Pro Farmer Extra
- From the Editors of Pro Farmer newsletter -
February 14, 2014
Today's perspective is provided by Pro Farmer Editorial Director Chip Flory
Bean market needs export cancellations to get down to USDA export estimate
Yes, you read that headline right. There are still 5 1/2 months left in the 2013-14 marketing year and total soybean export bookings are above USDA's current export estimate. That's still the case, even after USDA added 15 million bu. to its export expectations in the February Supply & Demand Report released earlier this week.
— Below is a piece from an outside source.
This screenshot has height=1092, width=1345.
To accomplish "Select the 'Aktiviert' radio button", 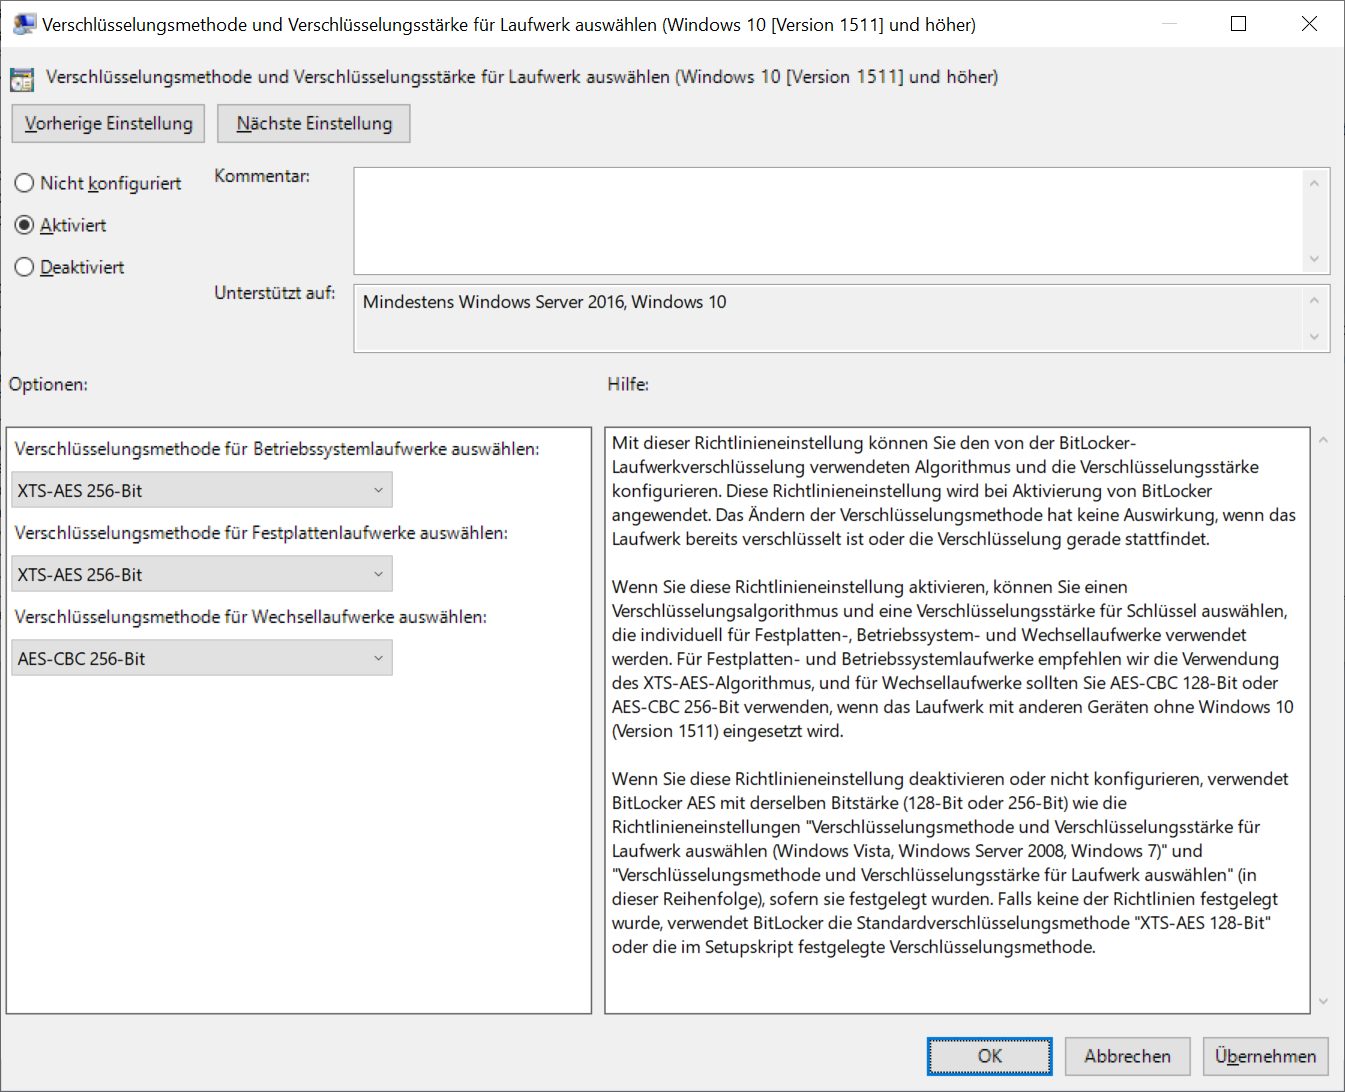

USDA sees soybean exports of 1.510 billion bu. in the 2013-14 marketing year and total export bookings are already up to 1.587 billion bushels. Actual bookings are 77 million bu. (nearly 2.1 million metric tons) above USDA's export peg. Simply put... even USDA sees China canceling some bean buys as the Brazilian bean crop makes its way to the market.
In this week's S&D Report, USDA increased estimated bean exports by 15 million bu., but increased estimated imports by 5 million bu. and cut estimated residual "use" by 10 million bu. to hold carryover at 150 million bushels. Most likely, the balance sheet for soybeans could absorb another 10-million-bu. hike in the export estimate and carryover would still be held at 150 million bushels. USDA's residual use estimate is 12 million bu. and the comments in the S&D Report certainly suggest residual use could be cut to 1 or 2 million bu. in future updates.
That's strong evidence USDA doesn't "want" to drop bean carryover below 150 million bushels. Another way of looking at it is USDA probably doesn't want to drop the stocks-to-use ratio for soybeans much below 4.5%.
As Brazilian beans move into position for export, China will cancel some bean buys. It started this week with the purchase cancellation of 272,000 MT of U.S. beans. The market's immediate reaction was negative - even though there is a long ways to go to get down to USDA's export estimate. Old-crop bean futures are working on a breakout to the upside, but a string of export cancellations by China could make it difficult to build enough upside momentum to get March futures up to the 2013 highs just over $13.75.